BRANO SCELTO
━━━━━━━━

Quel che si scorda sui centri sociali*

Gentile
Direttore, dopo
aver seguito con attenzione nelle scorse settimane il dibattito sui
centri sociali ospitato sulle pagine del Suo giornale, ritengo
opportuno introdurre alcune riflessioni che mi sembra non siano state
dovutamente approfondite.

Innanzitutto,
voglio chiarire che non mi interessa qui parlare degli scenari che
potrebbero verificarsi in caso gli attori istituzionali oggi in gioco
decidessero di concretizzare i proclami roboanti con i quali stanno
caratterizzando la campagna sui possibili sgomberi degli spazi
sociali; al contrario mi interessa affermare che il fenomeno centri
sociali non è e non può essere ridotto ad una mera questione di
ordine pubblico.
Non bisogna infatti dimenticare di considerare che
questo “strano” fenomeno si è sviluppato radicandosi in Italia,
ed anche nella nostra città, nell’arco di più di vent’anni.

E
questo non è un caso, perchè nella loro storia i centri sociali
hanno risposto a

domande e bisogni che la Politica (ma anche il Mercato, in prima
battuta) non sono stati in grado o non hanno voluto risolvere; e
quando parliamo di Politica ci riferiamo ovviamente alla destra
liberista e a quella razzista dei vari Borghezio e Carossa, ma anche
a quella sinistra ben rappresentata dal Sindaco Chiamparino sempre in
cerca di nuovi appeal per il consenso elettoralistico ma nella realtà
lontana da sogni, bisogni e conflitti di quella città che a parole
dicono di ascoltare con attenzione.

 

Con
il passare degli anni e il continuo radicamento sociale nei territori
e nei quartieri, gli spazi occupati si sono caratterizzati come
l’unico attore sociale credibile per centinaia di giovani che non
hanno rinunciato ad un orizzonte possibile di trasformazione
immediata della propria dimensione di vita e delle proprie relazioni
sociali, che non hanno rinunciato alla propria rabbia all’interno di
una società dove si è sempre più allargato il divario tra il
normare per controllare di una Politica in evidente crisi e una città
reale impegnata nella sopravvivenza quotidiana

La
seconda questione che mi preme affrontare è quella della relazione
fra gli spazi sociali , le realtà occupate e il tessuto sociale di
questa città. Non lo faccio attraverso un discorso generalista
perchè non mi sento proprio di poter rappresentare la complessità
di queste esperienze nella nostra città, ma lo faccio a partire dal
centro sociale di cui sono militante da diverso tempo.

━━━━━━━━

COSE DA FARE
(a) Ripeti il passo del brano sui centri sociali da "Non bisogna infatti" fino a "più di vent’anni." compreso.
(b) Secondo il brano sui centri sociali, in quale arco di tempo si è sviluppato questo fenomeno in Italia?
Per rispondere, basati esclusivamente sul brano.

━━━━━━━━

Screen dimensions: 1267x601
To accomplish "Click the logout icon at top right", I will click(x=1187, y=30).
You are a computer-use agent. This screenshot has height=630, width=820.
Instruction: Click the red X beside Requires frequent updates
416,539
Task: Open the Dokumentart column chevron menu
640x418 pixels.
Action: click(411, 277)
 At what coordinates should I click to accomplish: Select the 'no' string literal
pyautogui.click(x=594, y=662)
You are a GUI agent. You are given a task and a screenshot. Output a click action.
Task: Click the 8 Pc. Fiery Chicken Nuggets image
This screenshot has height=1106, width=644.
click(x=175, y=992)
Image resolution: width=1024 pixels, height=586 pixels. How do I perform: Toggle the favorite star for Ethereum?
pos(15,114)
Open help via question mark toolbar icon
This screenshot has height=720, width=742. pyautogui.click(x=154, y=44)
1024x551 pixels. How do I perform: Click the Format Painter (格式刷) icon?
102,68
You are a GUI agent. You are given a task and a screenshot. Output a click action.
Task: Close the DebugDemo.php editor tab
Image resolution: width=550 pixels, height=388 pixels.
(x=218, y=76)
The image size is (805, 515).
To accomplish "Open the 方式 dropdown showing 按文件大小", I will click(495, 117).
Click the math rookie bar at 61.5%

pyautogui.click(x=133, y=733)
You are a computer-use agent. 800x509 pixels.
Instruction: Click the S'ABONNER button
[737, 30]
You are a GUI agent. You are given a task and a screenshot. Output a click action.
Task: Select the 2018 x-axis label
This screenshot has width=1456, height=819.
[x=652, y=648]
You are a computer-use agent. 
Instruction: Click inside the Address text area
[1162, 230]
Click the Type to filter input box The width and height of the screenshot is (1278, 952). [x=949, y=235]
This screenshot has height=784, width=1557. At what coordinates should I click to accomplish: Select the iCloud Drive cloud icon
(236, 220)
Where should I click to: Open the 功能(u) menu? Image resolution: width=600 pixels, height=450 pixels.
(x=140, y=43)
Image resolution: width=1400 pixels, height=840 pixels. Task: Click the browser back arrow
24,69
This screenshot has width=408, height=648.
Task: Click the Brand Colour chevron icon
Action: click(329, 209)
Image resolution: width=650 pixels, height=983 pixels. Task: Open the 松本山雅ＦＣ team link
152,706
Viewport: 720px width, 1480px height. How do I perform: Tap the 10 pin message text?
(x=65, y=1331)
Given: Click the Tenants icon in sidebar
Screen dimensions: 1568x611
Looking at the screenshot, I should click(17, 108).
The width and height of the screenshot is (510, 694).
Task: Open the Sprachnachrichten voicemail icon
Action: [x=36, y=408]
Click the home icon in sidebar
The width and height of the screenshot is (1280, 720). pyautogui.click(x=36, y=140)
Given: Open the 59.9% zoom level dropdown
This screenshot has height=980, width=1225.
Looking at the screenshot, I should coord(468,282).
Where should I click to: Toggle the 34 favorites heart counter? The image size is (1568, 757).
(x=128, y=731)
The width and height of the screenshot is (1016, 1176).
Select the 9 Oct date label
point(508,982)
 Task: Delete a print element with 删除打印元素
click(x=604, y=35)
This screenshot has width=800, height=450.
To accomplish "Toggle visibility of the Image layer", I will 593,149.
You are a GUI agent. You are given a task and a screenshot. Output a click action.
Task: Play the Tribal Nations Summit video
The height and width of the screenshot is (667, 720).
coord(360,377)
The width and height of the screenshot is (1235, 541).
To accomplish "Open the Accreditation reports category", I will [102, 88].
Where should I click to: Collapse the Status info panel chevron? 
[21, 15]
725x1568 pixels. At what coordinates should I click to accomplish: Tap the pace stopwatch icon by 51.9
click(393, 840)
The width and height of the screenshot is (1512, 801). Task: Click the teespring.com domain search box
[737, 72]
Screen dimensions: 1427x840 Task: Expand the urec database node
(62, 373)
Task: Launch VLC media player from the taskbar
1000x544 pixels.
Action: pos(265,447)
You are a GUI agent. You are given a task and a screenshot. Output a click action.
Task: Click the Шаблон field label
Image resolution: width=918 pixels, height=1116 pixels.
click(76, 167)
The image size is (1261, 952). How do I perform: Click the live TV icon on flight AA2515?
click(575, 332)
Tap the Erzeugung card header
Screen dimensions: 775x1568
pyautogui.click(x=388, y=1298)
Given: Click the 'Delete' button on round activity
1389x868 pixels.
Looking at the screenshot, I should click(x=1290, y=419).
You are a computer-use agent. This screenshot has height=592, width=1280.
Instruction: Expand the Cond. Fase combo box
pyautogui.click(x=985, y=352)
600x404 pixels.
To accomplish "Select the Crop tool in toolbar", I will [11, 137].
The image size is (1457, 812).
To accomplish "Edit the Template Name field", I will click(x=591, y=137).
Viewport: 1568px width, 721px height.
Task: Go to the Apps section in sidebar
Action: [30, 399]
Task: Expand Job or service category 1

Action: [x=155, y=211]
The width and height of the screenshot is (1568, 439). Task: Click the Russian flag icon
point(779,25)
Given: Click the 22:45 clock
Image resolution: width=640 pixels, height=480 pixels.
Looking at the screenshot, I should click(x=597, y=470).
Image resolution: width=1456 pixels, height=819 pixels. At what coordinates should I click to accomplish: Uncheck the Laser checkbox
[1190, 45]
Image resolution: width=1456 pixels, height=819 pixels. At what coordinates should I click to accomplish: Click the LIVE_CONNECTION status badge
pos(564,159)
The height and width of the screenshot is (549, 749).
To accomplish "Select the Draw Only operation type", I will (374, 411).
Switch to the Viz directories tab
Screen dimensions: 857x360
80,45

━━━━━━━━

SOLUZIONI DEGLI ESERCIZI
(a)
Non bisogna infatti dimenticare di considerare che
questo “strano” fenomeno si è sviluppato radicandosi in Italia,
ed anche nella nostra città, nell’arco di più di vent’anni.

(b) Nell'arco di più di vent'anni.